Today I’m inspired by this post, from which I quote. I hope you’ll go read it all, contemplate then meditate on it, enjoy and share it.

“‘[W]ho’ or ‘what’ is watching that inner brain movie show? …[I]t turns out that the one watching the ‘outer world’ is also part of the inner show. The brain configures a self or seeming ‘person’ as the observer. The illusion of there being a self or person inside the body as the body is generated from memories, body images, conditioning and subconscious drives. This ‘person’ is constructed exactly in the same manner as who we seem to be in our dreams at night: a projection of memories, conditioning and other subconscious material.”

“There is no person or ‘me’ beside the imaginary one generated by the brain. The whole idea or concept of a person or a ‘me’ is also just a concoction of that same brain. Understanding this clearly is seeing the real meaning of “emptiness of self.'”

from Jackson Peterson, “Teacher of Non-dual Traditions: Dzogchen, Advaita, Zen and Mahamudra at Meditation Teacher and Life Coaching”
a posting on the “Buddhist Psychology” group’s page on Facebook that he entitled: “Deconstructing our World and Sense of Personal Self”

#Buddhist philosophy: Clean my face, not the mirror

I threw out my third glass of water, believing there was another bug or dirt swirling around in it, before I realized the intruder is in my right eye, not the water. I have another detestable “floater.” Almost 60, I am acquiring more of those suckers each year. I HATE FLOATERS! But, did I need to waste all that water to figure this out? Right.

I feel even worse that I was easily fooled into believing the problem was external to me. I should have known better.

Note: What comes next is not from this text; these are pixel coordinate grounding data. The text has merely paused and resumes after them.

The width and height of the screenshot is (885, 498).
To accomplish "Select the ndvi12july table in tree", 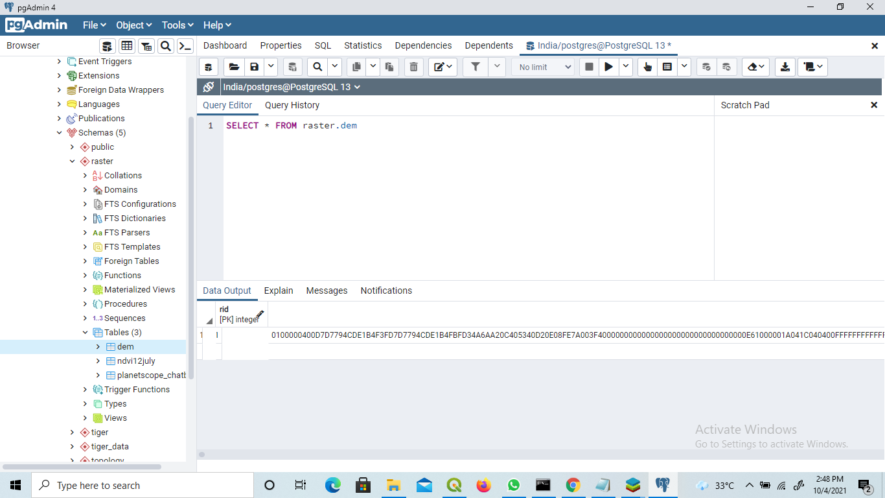I will point(136,361).
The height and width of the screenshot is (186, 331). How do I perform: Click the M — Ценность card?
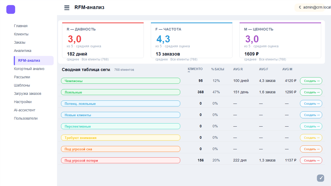tap(280, 40)
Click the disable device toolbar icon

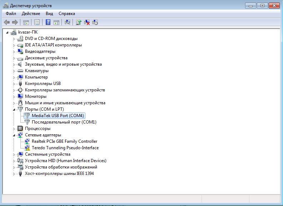tap(95, 22)
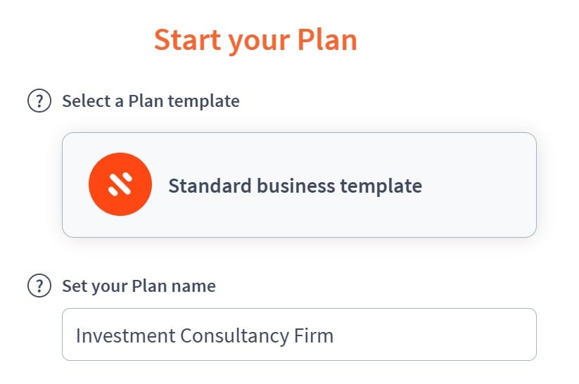The image size is (579, 384).
Task: Click the Set your Plan name label
Action: tap(139, 286)
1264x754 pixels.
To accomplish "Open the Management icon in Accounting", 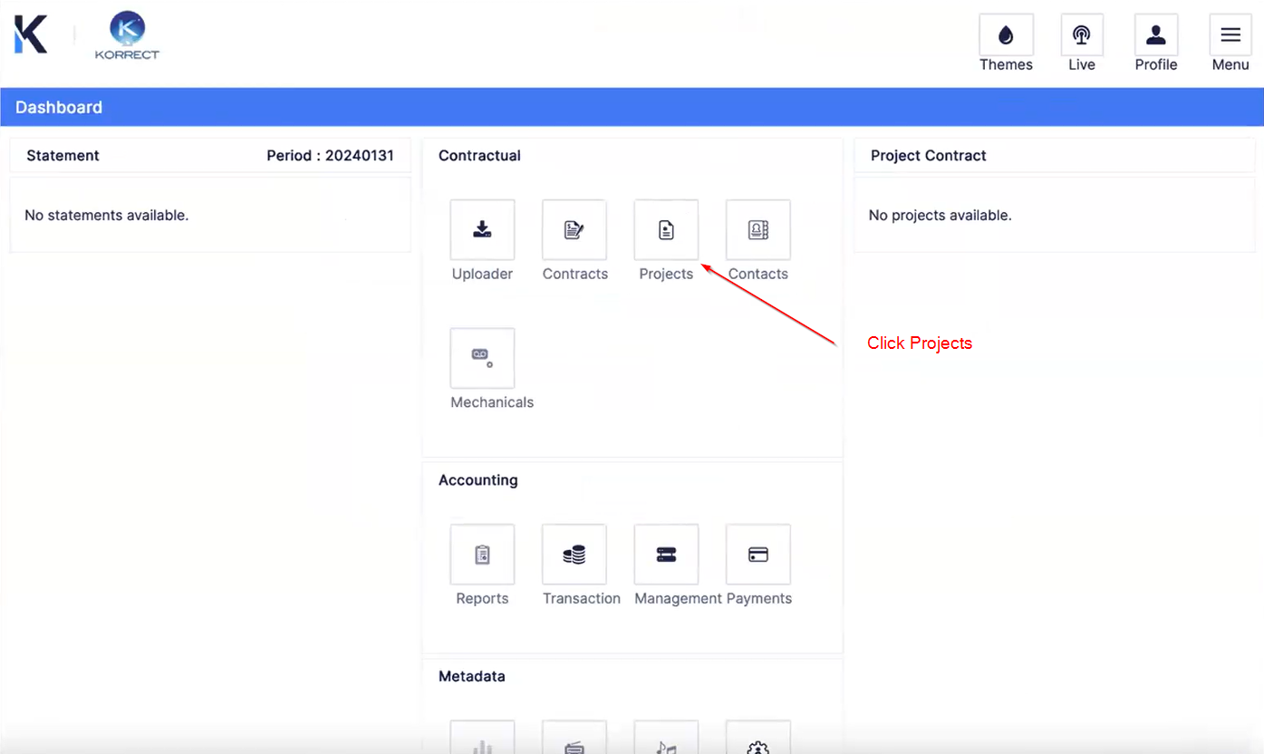I will click(x=666, y=555).
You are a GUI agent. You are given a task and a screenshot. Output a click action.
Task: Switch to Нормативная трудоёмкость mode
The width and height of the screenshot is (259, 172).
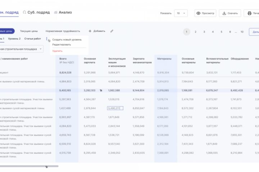(63, 31)
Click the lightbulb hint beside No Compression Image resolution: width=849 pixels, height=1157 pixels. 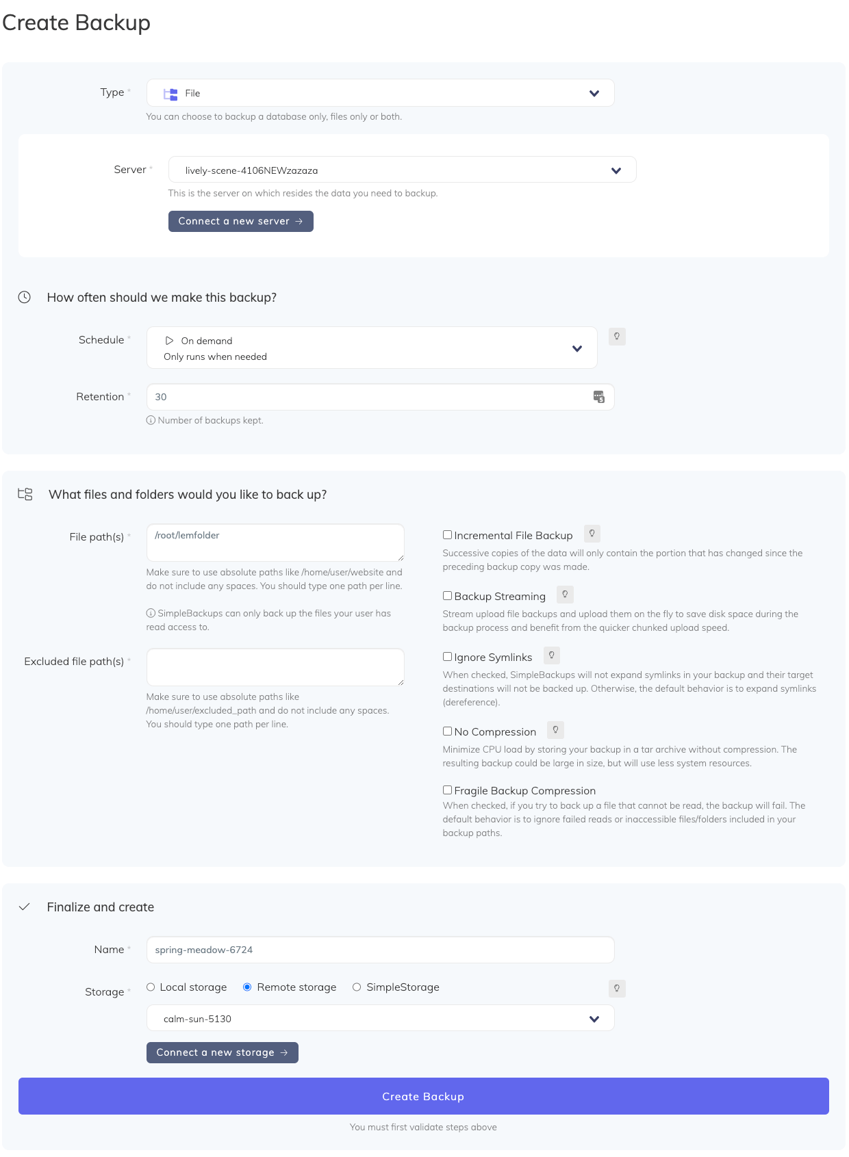click(556, 730)
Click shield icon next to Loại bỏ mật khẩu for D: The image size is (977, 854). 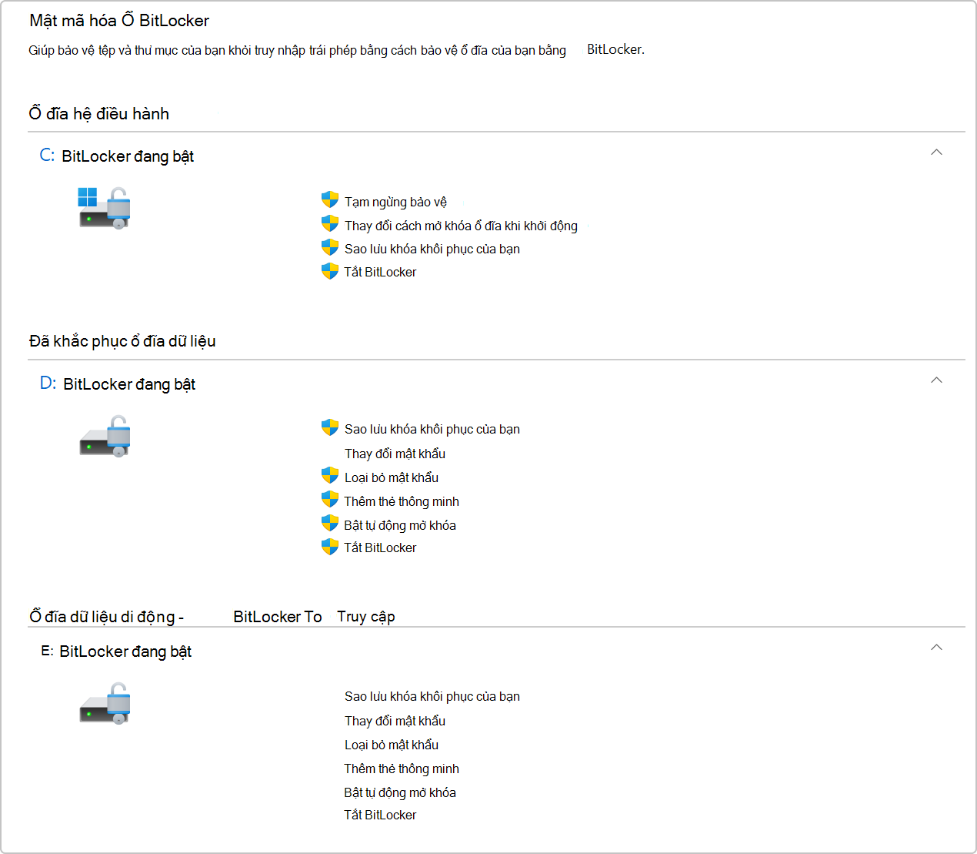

About 25 years ago, still in my thirties, I noticed the phone at our house was not working right. I kept having to ask people to speak up because their voices were coming across too quietly on our phone. It was an old, corded phone (remember those?) but our only one. Easily could just be that it was defective, but we couldn’t afford to get a new one (they were quite expensive and we were poor).

Over the next few months, I would go to others’ houses and use their phones on occasion. I began to have the same issue. I wondered for many months “What is wrong with all these phones? Is it the phone company’s lines?”

Until I heard myself saying to too many people (mostly men, with low voices) I was talking to who were right in front me, “Speak up. I can’t hear you. You’re mumbling (this last to my innocent son and male partner) and heard echoes of both my father and my grandmother (his mother) in my impatient questions, I never thought the problem was with my own ears. But, it was. It is.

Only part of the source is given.